= Toehider =

Australian progressive rock band

Toehider are a progressive rock band from Melbourne, Australia that also identifies as a "collab project between musician and illustrator". Their influences include progressive rock, pop, hard rock, metal and folk.

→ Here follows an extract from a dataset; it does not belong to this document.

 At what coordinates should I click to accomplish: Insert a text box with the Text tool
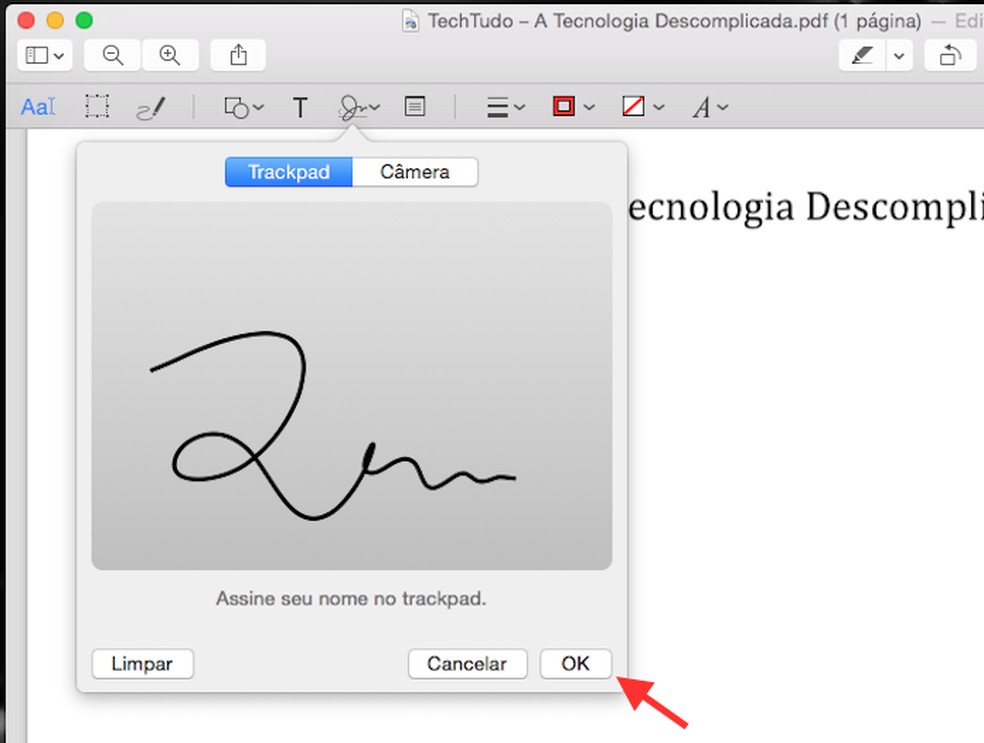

Toehider was founded in 2008 by Michael Mills (the musician) and Andrew Saltmarsh (the illustrator). After the release of their debut EP Toe Hider in the same year, another twelve EPs were released from May 2009 to April 2010 as part of a 12in12 project, in which the release took place on the twelfth of each month for twelve consecutive months. During these recordings, the band experimented with different styles of music. The EPs were each provided with cover artwork and a 2-page comic by Andrew Saltmarsh (also known by his nickname, "Salt" or "Salty").

In 2011 the debut album To Hide Her was released, and in 2012 an EP Children of the Sun Part 2. The band's second album What Kind of Creature Am I? was released in 2014. They toured with the Protomen in 2013. In 2015 the EP Mainly Songs About Robots was recorded with Vinny Appice on drums and released in September of the same year.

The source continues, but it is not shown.